-- BEGIN Given text --

From: Larry Klaes <lklaes@bbn.com>
>Then NEAR radioed back:
>
>"Hey, tell Mars Polar Lander: Look what I did and I
>wasn't even designed to land! Okay, so maybe Mars'
>mass is just a wee bit more massive than a planetoid
>the size of Manhattan - but I did it!"
Yes, but NEAR has an *awesome* navigation and sequencing
team. (who are also good friends of mine :-))
Congratulations to Ann, Maureen and everyone.
Amara
-----------
http://www.news.cornell.edu/releases/Feb01/NEAR.control.bpf.html
Images from outer space: Cornell researchers turn to telemetry and geometry
to capture distant asteroid
FOR RELEASE: Feb. 5, 2001
Cornell University News Service
Contact: Blaine P. Friedlander, Jr.
Office: 607-255-3290
E-mail: bpf2@cornell.edu
ITHACA, N.Y. -- Will this be the gang that could shoot straight? For the
past year, engineers and computer programmers from Johns Hopkins
University's Applied Physics Laboratory (APL), assisted by NASA's Jet
Propulsion Laboratory (JPL) and the imaging team at Cornell University,
have been figuring out how to slew a spacecraft precisely and aim its
camera perfectly for the final act of its mission: alighting on an asteroid.
On Feb. 12 the Near Earth Asteroid Rendezvous spacecraft, known as NEAR
Shoemaker, will attempt to land on Eros, an Earth-crossing asteroid about
196 million miles from Earth. In mid-descent, an onboard camera will point
toward the surface and hopefully send back the best images ever from a
small, solar-system body. The navigational prowess of APL and JPL will be
complemented by the imaging expertise of the Cornell research team.

-- END Given text --
-- BEGIN Rows --

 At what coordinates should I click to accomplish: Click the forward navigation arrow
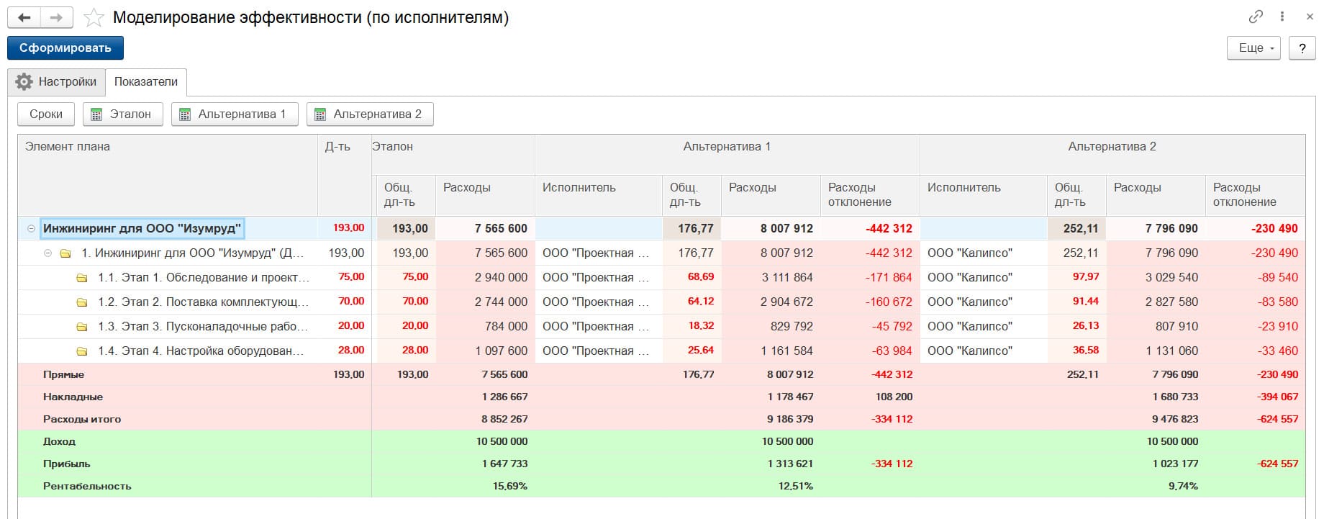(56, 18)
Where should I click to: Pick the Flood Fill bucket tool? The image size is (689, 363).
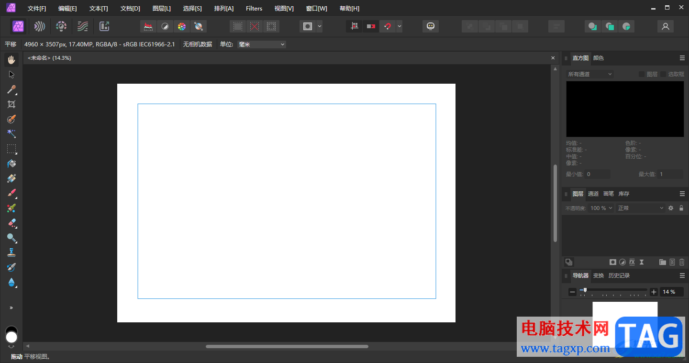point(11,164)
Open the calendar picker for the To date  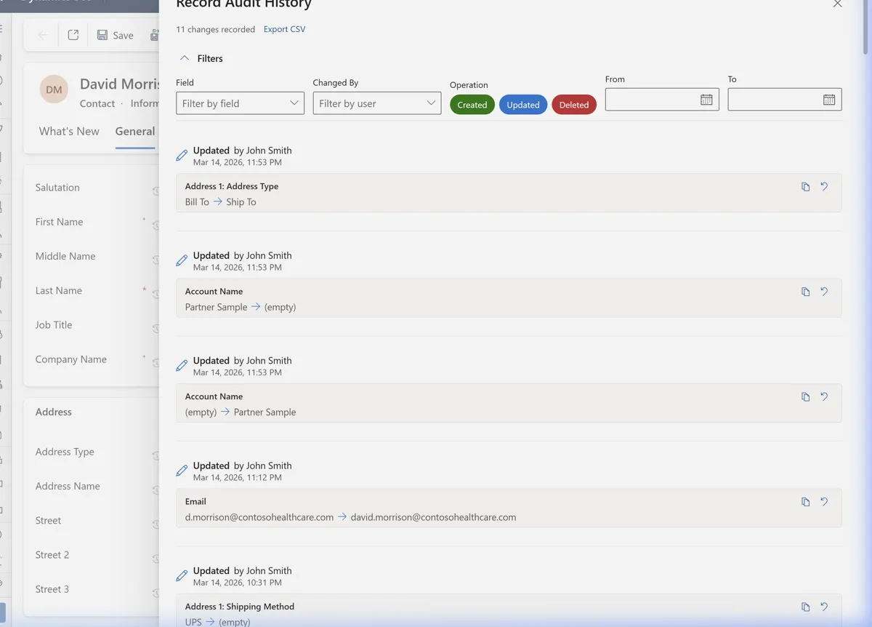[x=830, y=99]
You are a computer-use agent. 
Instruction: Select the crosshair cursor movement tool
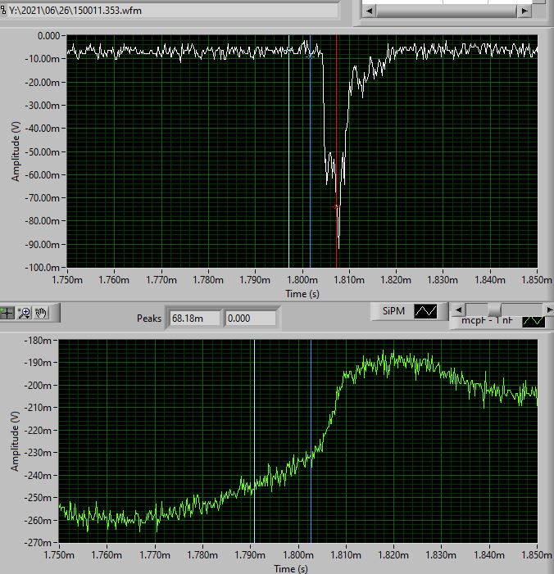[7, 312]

-- END Rows --

#### What to work on
Copy out the full text of the message about the NEAR spacecraft's planned landing on Eros word for word.

#### Problem solution
From: Larry Klaes <lklaes@bbn.com>
>Then NEAR radioed back:
>
>"Hey, tell Mars Polar Lander: Look what I did and I
>wasn't even designed to land! Okay, so maybe Mars'
>mass is just a wee bit more massive than a planetoid
>the size of Manhattan - but I did it!"
Yes, but NEAR has an *awesome* navigation and sequencing
team. (who are also good friends of mine :-))
Congratulations to Ann, Maureen and everyone.
Amara
-----------
http://www.news.cornell.edu/releases/Feb01/NEAR.control.bpf.html
Images from outer space: Cornell researchers turn to telemetry and geometry
to capture distant asteroid
FOR RELEASE: Feb. 5, 2001
Cornell University News Service
Contact: Blaine P. Friedlander, Jr.
Office: 607-255-3290
E-mail: bpf2@cornell.edu
ITHACA, N.Y. -- Will this be the gang that could shoot straight? For the
past year, engineers and computer programmers from Johns Hopkins
University's Applied Physics Laboratory (APL), assisted by NASA's Jet
Propulsion Laboratory (JPL) and the imaging team at Cornell University,
have been figuring out how to slew a spacecraft precisely and aim its
camera perfectly for the final act of its mission: alighting on an asteroid.
On Feb. 12 the Near Earth Asteroid Rendezvous spacecraft, known as NEAR
Shoemaker, will attempt to land on Eros, an Earth-crossing asteroid about
196 million miles from Earth. In mid-descent, an onboard camera will point
toward the surface and hopefully send back the best images ever from a
small, solar-system body. The navigational prowess of APL and JPL will be
complemented by the imaging expertise of the Cornell research team.